Manufacturing Geography
Primary manufacturing occurs in the United States where major pet food processing facilities benefit from established supply chains for both animal proteins and steel packaging materials. The US electrical grid operates at an average carbon intensity of 400 gCO2e per kWh according to EPA eGRID data, which directly impacts the energy-intensive thermal sterilization processes required for canned pet food safety standards.

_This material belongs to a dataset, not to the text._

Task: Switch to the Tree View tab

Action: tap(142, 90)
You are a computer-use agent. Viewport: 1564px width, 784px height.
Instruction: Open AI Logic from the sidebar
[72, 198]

American manufacturing regions concentrate near livestock production areas to minimize transportation costs for fresh meat ingredients while maintaining proximity to steel can suppliers.
Regional Variation
| Manufacturing Region | Grid Intensity | Estimated CCI Score | Adjustment vs Default |
|---|---|---|---|
| United States | 400 gCO2e/kWh | 50 | Baseline |
| European Union | 250 gCO2e/kWh | 45 | -10% |
| China | 550 gCO2e/kWh | 58 | +16% |
| Brazil | 320 gCO2e/kWh | 47 | -6% |
| Australia | 480 gCO2e/kWh | 54 | +8% |
Provenance Override Guidance
-
Submit detailed ingredient sourcing documentation including livestock production system type, feed conversion ratios, and transportation distances from farms to processing facilities.
-
Provide steel packaging specifications with recycled content percentages, tin plating thickness measurements, and supplier-specific manufacturing energy consumption data.
-
Document thermal processing parameters including sterilization temperatures, processing duration, and facility-specific energy consumption per unit produced.
-
Supply transportation manifests showing distribution distances, vehicle fuel efficiency ratings, and cold chain energy requirements for product delivery.
-
Present end-of-life recycling rates specific to your distribution region with municipal waste processing capabilities and steel recovery percentages.
Methodology Notes
- The CCI score represents cradle-to-gate emissions including ingredient production, packaging manufacturing, processing, and distribution but excludes consumer use phase and final disposal
- Scope 3 emissions dominate the profile due to upstream animal agriculture impacts and steel production processes occurring in supplier facilities
- Functional unit basis uses single 400g can as typical consumer purchase unit rather than nutritional equivalency measures
- Methodology excludes pet digestion and waste emissions which occur during the use phase of the product lifecycle
- Data gaps exist for small-scale regional manufacturers and specialty organic ingredient supply chains which may show different emission profiles
Related Concepts
Sources
- Okin & Crowther 2017 Journal of Cleaner Production — Quantified pet food industry environmental impacts including carbon emissions from animal protein production.
- Harvey et al. 2024 Scientific Reports — Demonstrated that wet pet food generates six to eight times higher emissions than dry kibble products.
- FEDIAF 2018 Product Environmental Footprint Category Rules — Established methodology for calculating lifecycle emissions of pet food products across Europe.
- Alexander et al. 2020 Global Food Security — Analyzed regional variations in pet food carbon footprints based on manufacturing locations and grid intensity.
- Buffa 2024 ScienceDirect — Compared packaging impacts between steel cans and flexible pouches for wet pet food products.